Evaluation of Serum Electrolytes in Traumatic Brain Injury Patients: Prospective Randomized Observational Study

2016 
Background: Traumatic brain injuries (TBI) are the major public health problem and devastating condition, with significant mortality and morbidity. Electrolyte imbalance after resuscitation in TBI patients are common and further aggravate this condition. The main objectives are prevention and treatment of intracranial hypertension and secondary brain insults, preservation of cerebral perfusion pressure (CPP), and optimization of cerebral oxygenation. Proper in time detection followed by appropriate management not only improves neurological status but also decrease morbidity and mortality. Aim: We evaluate the electrolyte derangement in traumatic brain injury patients 24 hour after resuscitation. Method: After Institutional Ethical approval and written informed consent, all TBI patients meeting inclusion criteria were included in this prospective observational study. Serum electrolytes (serum sodium, potassium, calcium and phosphate) were measured at time of admission and 24 hour after resuscitation. All patients received standard treatment according to institutional protocol for TBI patients. Result: Hypernatremia (27.30%) is the most common electrolyte abnormality followed by hyponatremia (18.73%), Hypokalemia (21.58%), Hyperkalemia (17.77%), hypocalcaemia (11.4%), Hyperphosphatemia (9.8%) followed hypophosphatemia (4.8%) within the first 24 hours after resuscitation.

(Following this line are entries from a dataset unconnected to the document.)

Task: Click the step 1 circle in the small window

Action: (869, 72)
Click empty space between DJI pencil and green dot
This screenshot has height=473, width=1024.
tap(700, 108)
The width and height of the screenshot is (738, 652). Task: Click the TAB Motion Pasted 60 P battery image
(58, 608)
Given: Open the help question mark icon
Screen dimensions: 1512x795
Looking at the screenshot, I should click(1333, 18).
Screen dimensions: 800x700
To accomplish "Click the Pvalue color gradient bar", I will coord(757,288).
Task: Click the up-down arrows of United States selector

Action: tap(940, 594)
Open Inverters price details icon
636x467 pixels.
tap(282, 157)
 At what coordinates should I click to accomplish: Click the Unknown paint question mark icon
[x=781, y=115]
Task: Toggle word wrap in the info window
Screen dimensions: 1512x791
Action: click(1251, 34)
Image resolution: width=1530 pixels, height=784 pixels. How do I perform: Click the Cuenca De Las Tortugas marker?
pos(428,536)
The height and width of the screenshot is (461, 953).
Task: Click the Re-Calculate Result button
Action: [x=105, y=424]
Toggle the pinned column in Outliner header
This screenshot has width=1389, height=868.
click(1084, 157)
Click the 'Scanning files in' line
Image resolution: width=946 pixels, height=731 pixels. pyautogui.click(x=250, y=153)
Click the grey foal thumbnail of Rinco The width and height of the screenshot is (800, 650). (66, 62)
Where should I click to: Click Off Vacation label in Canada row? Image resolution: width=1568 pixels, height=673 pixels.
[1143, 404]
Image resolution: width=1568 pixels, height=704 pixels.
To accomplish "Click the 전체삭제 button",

Conclusion: Electrolyte imbalance following traumatic head injury is an important cause to look for in patient monitoring. Sodium is the chief electrolytes of concern. Serum potassium, calcium and Phosphate levels also under goes notable changes. Based on CT scan findings several traumatic brain injuries associated with various electrolytes derangements are of important concern especially with in first 24 hours after resuscitation.